Supreme Court, Appellate Division, Fourth Department, New York.
Nov 15, 2013
111 A.D.3d 1403 (N.Y. App. Div. 2013)

Opinion

2013-11-15

In the Matter of Ross BREWER, Petitioner–Respondent, v. Dawn M. SOLES, Respondent–Appellant.

Davison Law Office PLLC, Canandaigua (Mary P. Davison of Counsel), for Respondent–Appellant. D.J. & J.A. Cirando, Esqs., Syracuse (Elizabeth deV. Moeller of Counsel), for Petitioner–Respondent.



Davison Law Office PLLC, Canandaigua (Mary P. Davison of Counsel), for Respondent–Appellant. D.J. & J.A. Cirando, Esqs., Syracuse (Elizabeth deV. Moeller of Counsel), for Petitioner–Respondent.
Christine M. Valkenburgh, Attorney for the Child, Bath.

PRESENT: SCUDDER, P.J., FAHEY, PERADOTTO, LINDLEY, AND VALENTINO, JJ.

MEMORANDUM:

Respondent mother appeals from an order entered after an evidentiary hearing that, inter alia, transferred primary physical placement of the subject child from the mother to petitioner father. The mother contends that Family Court erred in finding that the father made the requisite showing of a change in circumstances to warrant an inquiry into the best interests of the child. According to the father, however, he was not required to make that showing inasmuch as the prior custody order, entered upon consent of the parties in 2009, provided that all of its provisions “are without prejudice to either party and that all parties may seek modification.” Assuming, without deciding, that the father was required to establish a change in circumstances notwithstanding the above-referenced language of the prior custody order ( cf. generally Matter of Murphy v.

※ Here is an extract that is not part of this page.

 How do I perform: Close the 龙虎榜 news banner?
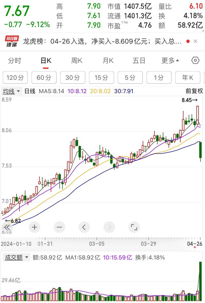pos(196,42)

Wells, 103 A.D.3d 1092, 1092–1093, 958 N.Y.S.2d 560, lv. denied21 N.Y.3d 854, 2013 WL 1831640; Matter of Apostolos v. Fairservice, 23 A.D.3d 720, 722, 802 N.Y.S.2d 807; Matter of Schattinger v. Schattinger, 256 A.D.2d 1209, 1210, 683 N.Y.S.2d 454, appeal dismissed93 N.Y.2d 919, 691 N.Y.S.2d 382, 713 N.E.2d 417), we conclude that the court properly determined that he met that burden, thus warranting an inquiry into whether the child's best interests would be served by modifying the existing custody arrangement ( see Matter of Cole v. Nofri, 107 A.D.3d 1510, 1511–1512, 967 N.Y.S.2d 552; Matter of O'Connell v. O'Connell, 105 A.D.3d 1367, 1367, 963 N.Y.S.2d 789).

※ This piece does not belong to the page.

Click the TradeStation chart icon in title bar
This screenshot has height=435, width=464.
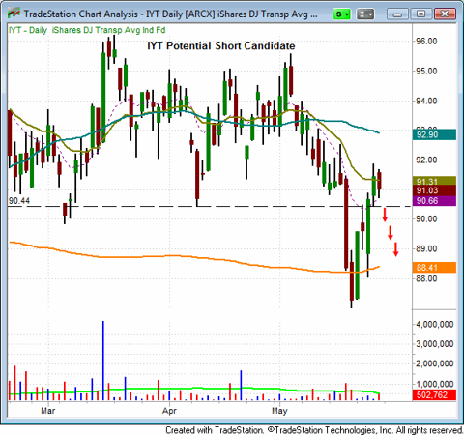pyautogui.click(x=14, y=14)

Since entry of the prior custody order, the child has had to repeat kindergarten and has struggled academically in the first and second grades. According to the child's second grade teacher, the child frequently falls asleep in the classroom and, despite being a year older than most second graders, is not on “grade level” and ranks “towards the bottom” of the class. The teacher further testified that the child appears sullen, sad and withdrawn. Also since entry of the prior custody order, the child has been referred for mental health treatment due to behavior exhibited both at school and at home. Although it is true, as the mother points out, that the child suffered from fatigue and struggled at school when the prior custody order was entered, we conclude that the court properly determined that the child's “downward slide” constituted a change of circumstances sufficient to warrant an inquiry into the child's best interests.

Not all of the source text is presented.